:: Problem to work on ::
Will you return, word for word, only the lines from the top of the data below down to and including the one with "You are a computer-use agent. This"?

:: Records for this task ::
================================

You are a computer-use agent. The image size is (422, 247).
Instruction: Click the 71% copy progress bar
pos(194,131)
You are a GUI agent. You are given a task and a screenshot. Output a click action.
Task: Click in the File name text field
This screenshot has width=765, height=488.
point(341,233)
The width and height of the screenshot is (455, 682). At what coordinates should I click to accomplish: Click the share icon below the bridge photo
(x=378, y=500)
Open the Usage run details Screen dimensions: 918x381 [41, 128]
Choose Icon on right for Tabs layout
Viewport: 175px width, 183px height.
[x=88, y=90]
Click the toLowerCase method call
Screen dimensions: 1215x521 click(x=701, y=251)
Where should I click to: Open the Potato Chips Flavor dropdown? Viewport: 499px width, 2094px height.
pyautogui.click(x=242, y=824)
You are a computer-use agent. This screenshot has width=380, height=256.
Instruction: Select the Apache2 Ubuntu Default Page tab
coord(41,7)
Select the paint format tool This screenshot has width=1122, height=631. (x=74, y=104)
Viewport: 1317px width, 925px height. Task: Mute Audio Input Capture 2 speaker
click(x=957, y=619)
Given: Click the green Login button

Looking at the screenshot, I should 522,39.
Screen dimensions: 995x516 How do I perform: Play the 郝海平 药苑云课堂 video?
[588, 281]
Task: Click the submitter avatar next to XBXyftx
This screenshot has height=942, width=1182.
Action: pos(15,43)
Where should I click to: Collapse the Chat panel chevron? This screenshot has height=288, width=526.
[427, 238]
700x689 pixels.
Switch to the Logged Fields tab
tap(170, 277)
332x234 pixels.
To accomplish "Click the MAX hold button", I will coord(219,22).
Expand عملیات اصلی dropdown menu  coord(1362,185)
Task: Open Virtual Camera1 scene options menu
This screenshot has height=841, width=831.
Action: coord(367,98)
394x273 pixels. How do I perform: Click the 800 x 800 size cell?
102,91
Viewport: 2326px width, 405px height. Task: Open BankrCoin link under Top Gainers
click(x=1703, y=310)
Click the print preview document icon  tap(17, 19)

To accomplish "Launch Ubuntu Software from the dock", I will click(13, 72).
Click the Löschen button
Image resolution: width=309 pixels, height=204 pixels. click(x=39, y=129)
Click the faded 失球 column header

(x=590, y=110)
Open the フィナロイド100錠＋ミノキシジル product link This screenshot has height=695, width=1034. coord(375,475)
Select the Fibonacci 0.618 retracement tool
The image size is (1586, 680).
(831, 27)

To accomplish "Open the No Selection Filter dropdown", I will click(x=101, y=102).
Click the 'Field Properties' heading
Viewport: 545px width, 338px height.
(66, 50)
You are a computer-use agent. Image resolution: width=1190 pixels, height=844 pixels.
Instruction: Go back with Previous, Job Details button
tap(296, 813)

================================

:: Result of this exercise ::
You are a computer-use agent. The image size is (422, 247).
Instruction: Click the 71% copy progress bar
pos(194,131)
You are a GUI agent. You are given a task and a screenshot. Output a click action.
Task: Click in the File name text field
This screenshot has width=765, height=488.
point(341,233)
The width and height of the screenshot is (455, 682). At what coordinates should I click to accomplish: Click the share icon below the bridge photo
(x=378, y=500)
Open the Usage run details Screen dimensions: 918x381 [41, 128]
Choose Icon on right for Tabs layout
Viewport: 175px width, 183px height.
[x=88, y=90]
Click the toLowerCase method call
Screen dimensions: 1215x521 click(x=701, y=251)
Where should I click to: Open the Potato Chips Flavor dropdown? Viewport: 499px width, 2094px height.
pyautogui.click(x=242, y=824)
You are a computer-use agent. This screenshot has width=380, height=256.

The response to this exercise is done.